__Task item__: Reproduce the entries below in full and without error.

__Material for this task__:
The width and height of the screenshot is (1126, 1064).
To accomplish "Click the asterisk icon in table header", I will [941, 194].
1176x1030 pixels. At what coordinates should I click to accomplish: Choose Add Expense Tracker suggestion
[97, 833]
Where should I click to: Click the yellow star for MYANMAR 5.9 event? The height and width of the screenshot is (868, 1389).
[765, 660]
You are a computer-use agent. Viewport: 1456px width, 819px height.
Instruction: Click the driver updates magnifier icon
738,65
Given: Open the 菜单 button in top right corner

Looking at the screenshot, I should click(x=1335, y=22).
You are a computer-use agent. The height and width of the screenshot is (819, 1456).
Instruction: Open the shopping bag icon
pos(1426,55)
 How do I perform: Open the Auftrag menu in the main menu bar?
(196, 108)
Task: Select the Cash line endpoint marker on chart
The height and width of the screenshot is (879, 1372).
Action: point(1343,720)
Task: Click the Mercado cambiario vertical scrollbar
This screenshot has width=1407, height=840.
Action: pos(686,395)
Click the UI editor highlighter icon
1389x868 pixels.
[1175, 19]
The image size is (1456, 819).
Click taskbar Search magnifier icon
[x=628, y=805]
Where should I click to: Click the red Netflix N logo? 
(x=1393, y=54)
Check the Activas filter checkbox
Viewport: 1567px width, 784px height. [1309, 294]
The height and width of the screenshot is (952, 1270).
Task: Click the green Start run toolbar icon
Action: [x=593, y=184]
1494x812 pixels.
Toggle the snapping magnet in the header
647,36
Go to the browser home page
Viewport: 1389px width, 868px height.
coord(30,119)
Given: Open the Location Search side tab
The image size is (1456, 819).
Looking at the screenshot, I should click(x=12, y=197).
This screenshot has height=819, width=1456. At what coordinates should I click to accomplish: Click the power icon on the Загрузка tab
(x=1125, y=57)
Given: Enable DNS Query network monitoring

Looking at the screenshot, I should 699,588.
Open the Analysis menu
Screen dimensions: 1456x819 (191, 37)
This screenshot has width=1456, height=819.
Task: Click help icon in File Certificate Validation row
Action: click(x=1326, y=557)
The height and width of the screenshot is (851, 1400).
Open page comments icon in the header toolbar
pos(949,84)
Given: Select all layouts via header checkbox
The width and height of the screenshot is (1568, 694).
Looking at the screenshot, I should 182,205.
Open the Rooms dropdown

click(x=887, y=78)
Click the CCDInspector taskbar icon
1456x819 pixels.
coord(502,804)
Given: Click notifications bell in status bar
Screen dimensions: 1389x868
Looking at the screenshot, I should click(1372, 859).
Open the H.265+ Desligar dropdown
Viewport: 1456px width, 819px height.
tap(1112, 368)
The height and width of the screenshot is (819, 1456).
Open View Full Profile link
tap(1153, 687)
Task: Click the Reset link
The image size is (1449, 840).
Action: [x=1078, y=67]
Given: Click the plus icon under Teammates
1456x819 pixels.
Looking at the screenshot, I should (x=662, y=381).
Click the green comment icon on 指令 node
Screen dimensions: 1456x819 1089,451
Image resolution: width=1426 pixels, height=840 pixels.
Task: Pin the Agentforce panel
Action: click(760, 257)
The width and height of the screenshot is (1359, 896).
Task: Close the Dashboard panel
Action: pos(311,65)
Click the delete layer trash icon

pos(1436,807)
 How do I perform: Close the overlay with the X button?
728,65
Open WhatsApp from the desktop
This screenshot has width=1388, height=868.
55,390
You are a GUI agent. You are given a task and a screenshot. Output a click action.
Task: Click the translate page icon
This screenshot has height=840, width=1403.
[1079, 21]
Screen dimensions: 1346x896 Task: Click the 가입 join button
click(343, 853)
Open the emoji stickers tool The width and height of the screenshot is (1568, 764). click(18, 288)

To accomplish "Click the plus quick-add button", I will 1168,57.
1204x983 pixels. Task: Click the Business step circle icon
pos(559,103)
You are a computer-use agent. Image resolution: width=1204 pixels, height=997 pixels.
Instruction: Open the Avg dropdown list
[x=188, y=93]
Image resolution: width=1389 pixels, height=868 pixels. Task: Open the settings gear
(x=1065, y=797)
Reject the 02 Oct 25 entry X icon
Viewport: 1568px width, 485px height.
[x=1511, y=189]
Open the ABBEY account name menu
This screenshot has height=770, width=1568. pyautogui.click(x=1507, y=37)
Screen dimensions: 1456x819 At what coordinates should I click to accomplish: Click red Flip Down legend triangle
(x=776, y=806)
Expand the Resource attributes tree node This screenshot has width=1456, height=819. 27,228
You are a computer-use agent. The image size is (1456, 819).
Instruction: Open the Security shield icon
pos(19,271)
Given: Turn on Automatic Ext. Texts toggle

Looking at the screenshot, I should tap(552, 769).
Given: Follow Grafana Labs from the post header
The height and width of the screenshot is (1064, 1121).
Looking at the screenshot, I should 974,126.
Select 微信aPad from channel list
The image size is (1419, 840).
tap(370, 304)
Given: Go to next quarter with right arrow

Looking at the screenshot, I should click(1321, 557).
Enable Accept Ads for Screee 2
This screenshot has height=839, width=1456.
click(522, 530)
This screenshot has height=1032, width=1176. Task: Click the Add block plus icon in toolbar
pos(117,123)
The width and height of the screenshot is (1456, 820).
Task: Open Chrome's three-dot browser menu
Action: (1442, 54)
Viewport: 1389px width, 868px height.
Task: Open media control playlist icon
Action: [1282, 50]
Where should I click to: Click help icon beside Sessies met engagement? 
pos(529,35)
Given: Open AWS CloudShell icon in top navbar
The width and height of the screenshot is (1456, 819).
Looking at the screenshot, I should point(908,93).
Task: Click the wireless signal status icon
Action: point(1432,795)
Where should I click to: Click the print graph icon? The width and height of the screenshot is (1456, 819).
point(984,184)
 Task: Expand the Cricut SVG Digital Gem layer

__Your solution__:
The width and height of the screenshot is (1126, 1064).
To accomplish "Click the asterisk icon in table header", I will [941, 194].
1176x1030 pixels. At what coordinates should I click to accomplish: Choose Add Expense Tracker suggestion
[97, 833]
Where should I click to: Click the yellow star for MYANMAR 5.9 event? The height and width of the screenshot is (868, 1389).
[765, 660]
You are a computer-use agent. Viewport: 1456px width, 819px height.
Instruction: Click the driver updates magnifier icon
738,65
Given: Open the 菜单 button in top right corner

Looking at the screenshot, I should click(x=1335, y=22).
You are a computer-use agent. The height and width of the screenshot is (819, 1456).
Instruction: Open the shopping bag icon
pos(1426,55)
 How do I perform: Open the Auftrag menu in the main menu bar?
(196, 108)
Task: Select the Cash line endpoint marker on chart
The height and width of the screenshot is (879, 1372).
Action: point(1343,720)
Task: Click the Mercado cambiario vertical scrollbar
This screenshot has width=1407, height=840.
Action: pos(686,395)
Click the UI editor highlighter icon
1389x868 pixels.
[1175, 19]
The image size is (1456, 819).
Click taskbar Search magnifier icon
[x=628, y=805]
Where should I click to: Click the red Netflix N logo? 
(x=1393, y=54)
Check the Activas filter checkbox
Viewport: 1567px width, 784px height. [1309, 294]
The height and width of the screenshot is (952, 1270).
Task: Click the green Start run toolbar icon
Action: [x=593, y=184]
1494x812 pixels.
Toggle the snapping magnet in the header
647,36
Go to the browser home page
Viewport: 1389px width, 868px height.
coord(30,119)
Given: Open the Location Search side tab
The image size is (1456, 819).
Looking at the screenshot, I should click(x=12, y=197).
This screenshot has height=819, width=1456. At what coordinates should I click to accomplish: Click the power icon on the Загрузка tab
(x=1125, y=57)
Given: Enable DNS Query network monitoring

Looking at the screenshot, I should 699,588.
Open the Analysis menu
Screen dimensions: 1456x819 (191, 37)
This screenshot has width=1456, height=819.
Task: Click help icon in File Certificate Validation row
Action: click(x=1326, y=557)
The height and width of the screenshot is (851, 1400).
Open page comments icon in the header toolbar
pos(949,84)
Given: Select all layouts via header checkbox
The width and height of the screenshot is (1568, 694).
Looking at the screenshot, I should 182,205.
Open the Rooms dropdown

click(x=887, y=78)
Click the CCDInspector taskbar icon
1456x819 pixels.
coord(502,804)
Given: Click notifications bell in status bar
Screen dimensions: 1389x868
Looking at the screenshot, I should click(1372, 859).
Open the H.265+ Desligar dropdown
Viewport: 1456px width, 819px height.
tap(1112, 368)
The height and width of the screenshot is (819, 1456).
Open View Full Profile link
tap(1153, 687)
Task: Click the Reset link
The image size is (1449, 840).
Action: [x=1078, y=67]
Given: Click the plus icon under Teammates
1456x819 pixels.
Looking at the screenshot, I should (x=662, y=381).
Click the green comment icon on 指令 node
Screen dimensions: 1456x819 1089,451
Image resolution: width=1426 pixels, height=840 pixels.
Task: Pin the Agentforce panel
Action: click(760, 257)
The width and height of the screenshot is (1359, 896).
Task: Close the Dashboard panel
Action: pos(311,65)
Click the delete layer trash icon

pos(1436,807)
 How do I perform: Close the overlay with the X button?
728,65
Open WhatsApp from the desktop
This screenshot has width=1388, height=868.
55,390
You are a GUI agent. You are given a task and a screenshot. Output a click action.
Task: Click the translate page icon
This screenshot has height=840, width=1403.
[1079, 21]
Screen dimensions: 1346x896 Task: Click the 가입 join button
click(343, 853)
Open the emoji stickers tool The width and height of the screenshot is (1568, 764). click(18, 288)

To accomplish "Click the plus quick-add button", I will 1168,57.
1204x983 pixels. Task: Click the Business step circle icon
pos(559,103)
You are a computer-use agent. Image resolution: width=1204 pixels, height=997 pixels.
Instruction: Open the Avg dropdown list
[x=188, y=93]
Image resolution: width=1389 pixels, height=868 pixels. Task: Open the settings gear
(x=1065, y=797)
Reject the 02 Oct 25 entry X icon
Viewport: 1568px width, 485px height.
[x=1511, y=189]
Open the ABBEY account name menu
This screenshot has height=770, width=1568. pyautogui.click(x=1507, y=37)
Screen dimensions: 1456x819 At what coordinates should I click to accomplish: Click red Flip Down legend triangle
(x=776, y=806)
Expand the Resource attributes tree node This screenshot has width=1456, height=819. 27,228
You are a computer-use agent. The image size is (1456, 819).
Instruction: Open the Security shield icon
pos(19,271)
Given: Turn on Automatic Ext. Texts toggle

Looking at the screenshot, I should tap(552, 769).
Given: Follow Grafana Labs from the post header
The height and width of the screenshot is (1064, 1121).
Looking at the screenshot, I should 974,126.
Select 微信aPad from channel list
The image size is (1419, 840).
tap(370, 304)
Given: Go to next quarter with right arrow

Looking at the screenshot, I should click(1321, 557).
Enable Accept Ads for Screee 2
This screenshot has height=839, width=1456.
click(522, 530)
This screenshot has height=1032, width=1176. Task: Click the Add block plus icon in toolbar
pos(117,123)
The width and height of the screenshot is (1456, 820).
Task: Open Chrome's three-dot browser menu
Action: (1442, 54)
Viewport: 1389px width, 868px height.
Task: Open media control playlist icon
Action: [1282, 50]
Where should I click to: Click help icon beside Sessies met engagement? 
pos(529,35)
Given: Open AWS CloudShell icon in top navbar
The width and height of the screenshot is (1456, 819).
Looking at the screenshot, I should point(908,93).
Task: Click the wireless signal status icon
Action: point(1432,795)
Where should I click to: Click the print graph icon? The width and height of the screenshot is (1456, 819).
point(984,184)
 Task: Expand the Cricut SVG Digital Gem layer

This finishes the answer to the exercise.